Alors, est ce qu'on parle de saccage ou de mise à sac? Voilà deux expressions qui sont à peu près équivalentes. Quant au mot « sac » employé seul, il a le même sens, mais il est relativement rare et littéraire. D'abord parce que peut être on aurait peur de le confondre avec son homonyme le sac, l'enveloppe. Et ce n'est pas du tout la même chose. Le sac, c'est donc le fait de dévaster un certain lieu. Et on se souvient du titre de ce roman, « Le sac du Palais d'été » de Bernard Brisset. On est bien sûr dans une langue tout à fait littéraire, ce qui n'empêche pas le jeu de mot. Alors, le sac dont nous avons parlé, le saccage. On a dit que, à l'origine, il n'avait pas de rapport avec l'autre mot sac qui désigne une poche. Et pourtant un voleur, souvent, est imaginé avec cet équipement qui va lui servir à emporter son butin. Et ce terme, il est parfois associé avec le monde des brigands. On a parlé dans une langue ancienne, il faut bien le dire, mais on a parlé de ce qu'on appelait un homme de sac et de corde. Qu'est ce que c'est? C'est un vaurien, un gibier de potence, comme on dit, celui qui est destiné à terminer pendu, un chenapan. Mais l'expression faisait référence à des supplices utilisés pour exécuter les condamnés : homme de sac et de corde, parce que soit on les pendait, ainsi s'explique la corde, soit on les noyait enfermés dans des sacs. Il n'empêche que l'inconscient linguistique facilement a associé la mise à sac aux enveloppes de toile que les pillards peuvent emmener sur leur dos plein de richesses dérobées.

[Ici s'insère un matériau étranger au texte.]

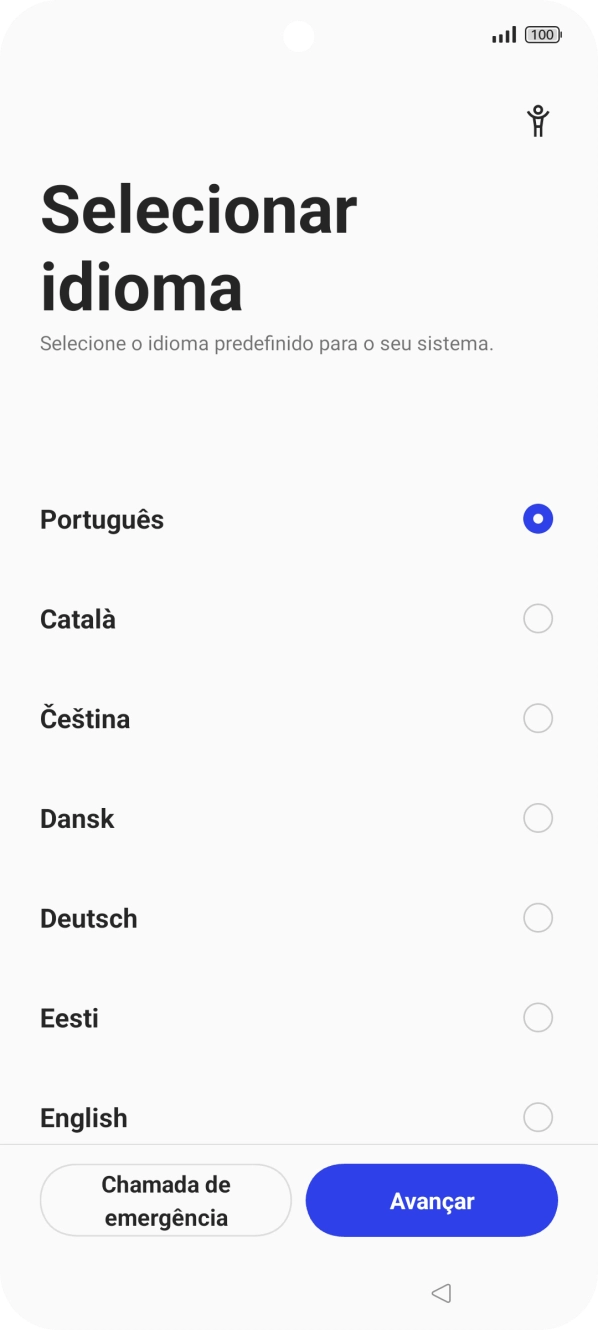Select Eesti language option
This screenshot has height=1330, width=598.
[538, 1017]
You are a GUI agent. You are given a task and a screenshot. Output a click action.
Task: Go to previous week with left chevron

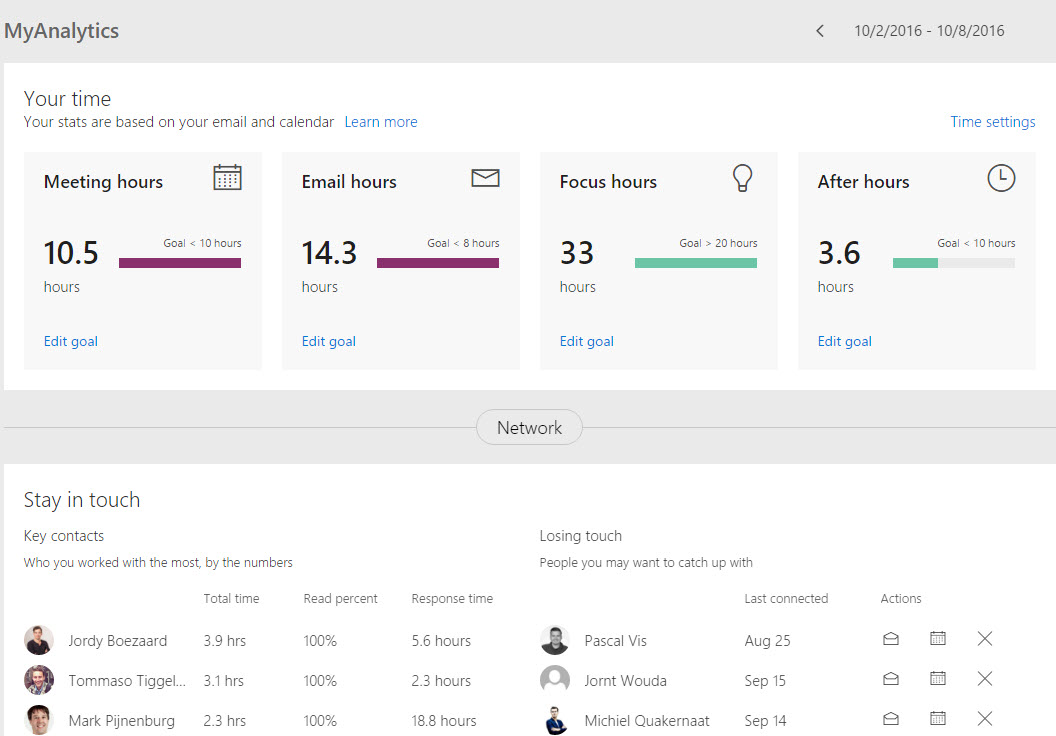pos(820,31)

Alors, dernière ressemblance troublante mais due au seul hasard le saccage et le massacre ne sont pas non plus de la même famille et l'origine du massacre elle est plus violente encore. Massacrer ça veut dire tuer sauvagement, en particulier lorsqu'il s'agit d'une victime sans défense. Et le verbe est d'ailleurs à l'origine du nom massue, ce qui montre bien la violence de sa signification.